Ähnlich sieht es bei der Verbesserung des Fachkraft-Kind-Schlüssels aus. Auch dieses Ziel unterstützen wir dem Grunde nach. Was wir dringend brauchen, sind vor allem mehr Erzieherinnen und Erzieher und kleinere Gruppen. Allein stellt sich die Frage, woher das Personal kommen soll. Das ist derzeit mitnichten in ausreichendem Maße vorhanden. Vor diesem Hintergrund fällt es uns schwer, diese Ihre Ankündigung nicht als reine Luftnummer zu bezeichnen.
Kommen wir zu dem wohl bemerkenswertesten Vorhaben des Ausgabenpakets, dem Kitageld, für das sich vornehmlich die SPD starkgemacht hat. Ab Januar 2017 will die Regierung für Familien mit Kindern in einer Krippe beziehungsweise Tagespflege pro Kind monatlich ein Kita-Geld in Höhe von 100 € finanzieren. 23 Millionen € werden dafür eingeplant - die größte Entlastung für Familien seit Jahrzehnten, schenkt man Herrn Stegner Glauben. Eine etwas kurzsichtige Sichtweise. Denkt man diese Idee der SPD eine Ecke weiter, wird man schnell darauf kommen, dass die Entlastung durch eine schlichte Gebührenerhöhung wieder aufgefressen werden kann. Dass eine Gebührenerhöhung alles andere als unwahrscheinlich ist, konnte man erst kürzlich aus Richtung der AWO vernehmen. Gemäß Herrn Selck, gegenwärtig AWO-Geschäftsführer, sind Erhöhungen nach den Tarifabschlüssen bereits absehbar. Wie gewonnen, so zerronnen.
Viel spannender bei der Kita-Geldnummer ist jedoch, dass das Geld einkommensunabhängig gezahlt werden soll. Dass ausgerechnet Herr Stegner Millionäre und Geringverdiener in gleicher Weise entlasten will, ist sehr bemerkenswert.
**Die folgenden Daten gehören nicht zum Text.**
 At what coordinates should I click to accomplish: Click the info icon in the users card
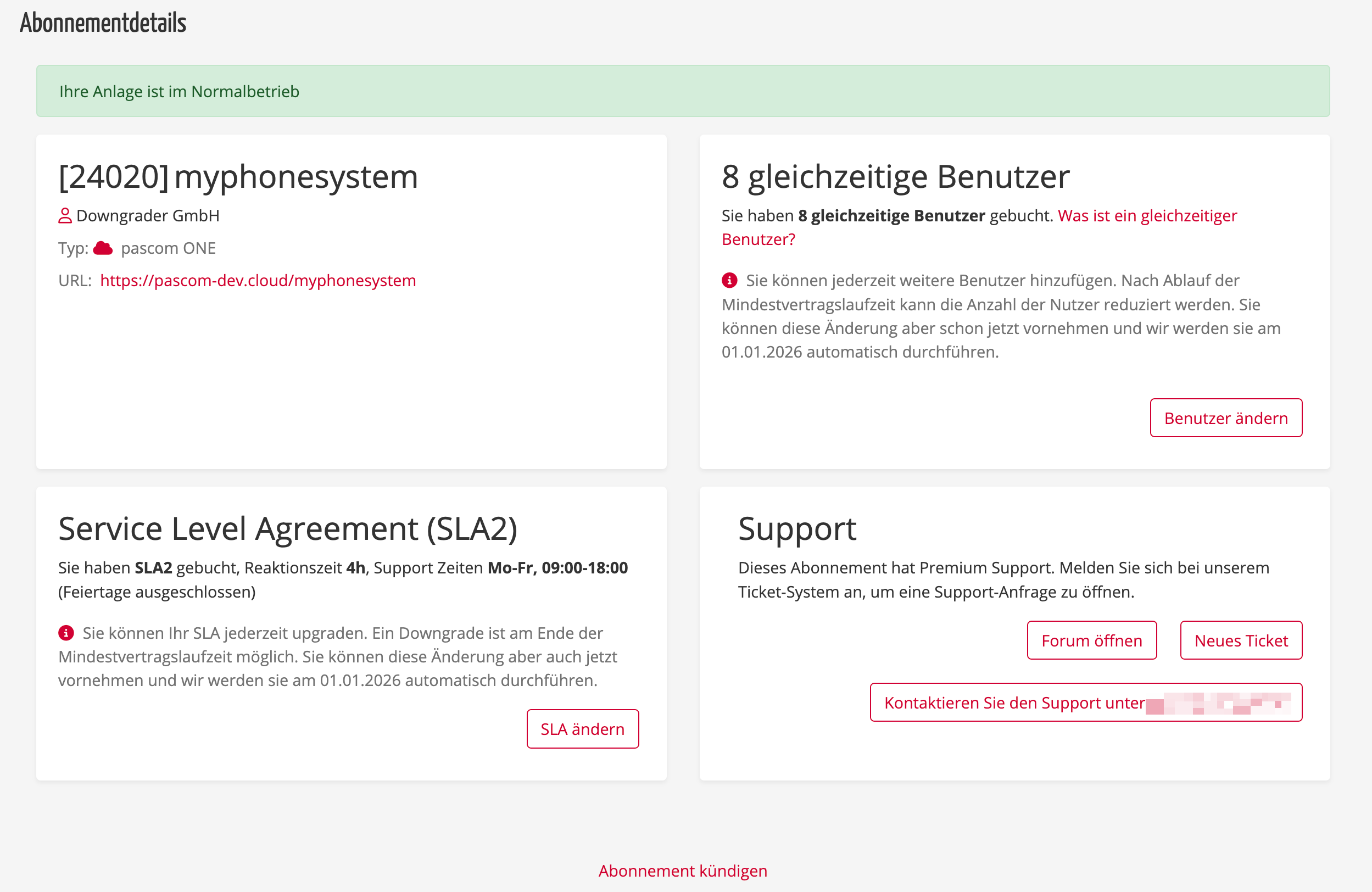coord(729,281)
Genau das haben Sie bei der Kindergelderhöhung kritisiert, und jetzt machen Sie es in viel größerem Maße selbst. Sozial gerecht sieht nach meiner Vorstellung anders aus.
Nicht nur dass das verfügbare Einkommen bei dieser Gießkannennummer außer Acht gelassen wird, nein, auch die Tatsache, dass die Gebühren im Land wie im ganzen Bundesgebiet nicht unerheblich schwanken, bleibt unerheblich. Erklären Sie einmal der Familie Hansen, die 400 € für Kitagebühren im Monat zahlt und zu den Geringverdienern gehört, dass es sozial gerecht ist, wenn die wohlhabende Familie Fielmann, die 200 € Kitagebühren im Monat zahlt, genau die gleiche Entlastung bekommt! Investieren Sie diese Mittel lieber in die Versorgung der Kinder in den Kindertagesstätten, in mehr Erzieherinnen und Erzieher, in Qualitätssteigerung! Die größte Entlastung für Eltern ist es doch immer noch, wenn sie ihr Kind gut und sicher aufgehoben wissen.
Halten wir in Sachen Entlastung für Familien fest mal wieder gut gemeint, aber schlecht gemacht und vor allem ein tolles Wahlgeschenk der SPD.